Due sociopatici lesti a far proprie idee di altri sono i registi del nostro Truman Show permanente, ma sono così bravi che quando sbatteremo contro la scenografia non faremo in tempo a disperarci – sempre che ce ne accorgeremo – e a ribellarci, perché saremo impegnati a vedere se c'è qualcuno come noi, se c'è qualcuno a cui raccontare l'attimo imperdibile, se c'è qualcuno con cui prendercela, soprattutto.
Non sappiamo più disconneterci, non sappiamo più annoiarci, dicono i guru dell'apocalisse digitale, e i boss di Wall Street hanno imposto un nuovo gioco ai loro banchetti: niente smartphone a tavola, il primo che trasgredisce paga il conto.
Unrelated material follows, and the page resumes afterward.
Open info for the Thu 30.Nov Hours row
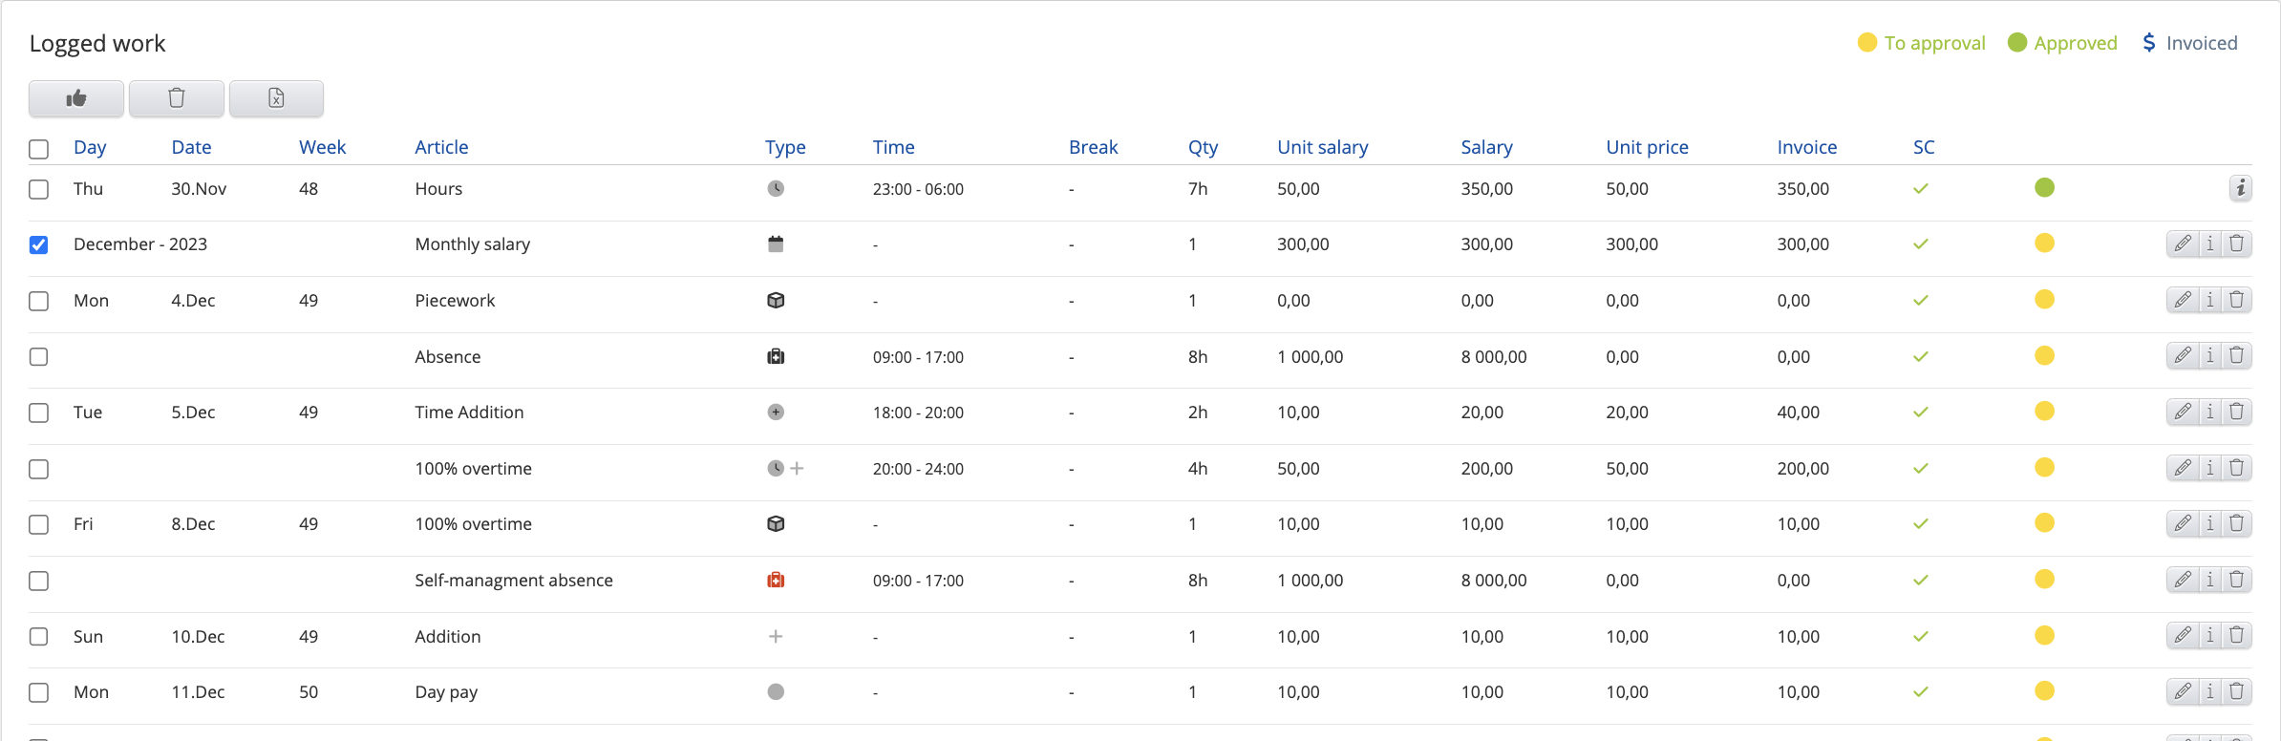This screenshot has height=741, width=2281. point(2240,188)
Persino Randi Zuckerberg, sorella di Mark, s'è inventata Dot, una ragazzina col vestito a pois che un giorno si stacca dal tablet per vivere un'avventura nel mondo reale (è la protagonista del libro illustrato Dot.): ci vuole una vita sociale reale per sopravvivere alla grande distrazione digitale. Occhi che si incrociano, sorrisi che si riconoscono, altrimenti si finisce come Theodore, il protagonista di Her, film di Spike Jonze, che si innamora della voce del sistema operativo del suo computer. "Lei" si chiama Samantha, non ha un corpo, ma soltanto una voce che organizza la vita di Theo, nella Los Angeles del futuro, e arriva ad accompagnarlo in una romantica passeggiata a Venice Beach durante la quale anche lei inizia a riflettere sulla propria identità. E quel che più è ingiusto non è tanto che la tecnologia ci sta tirando pazzi, ma che dietro quella voce c'è Scarlett Johansson, e Theo nemmeno lo sa.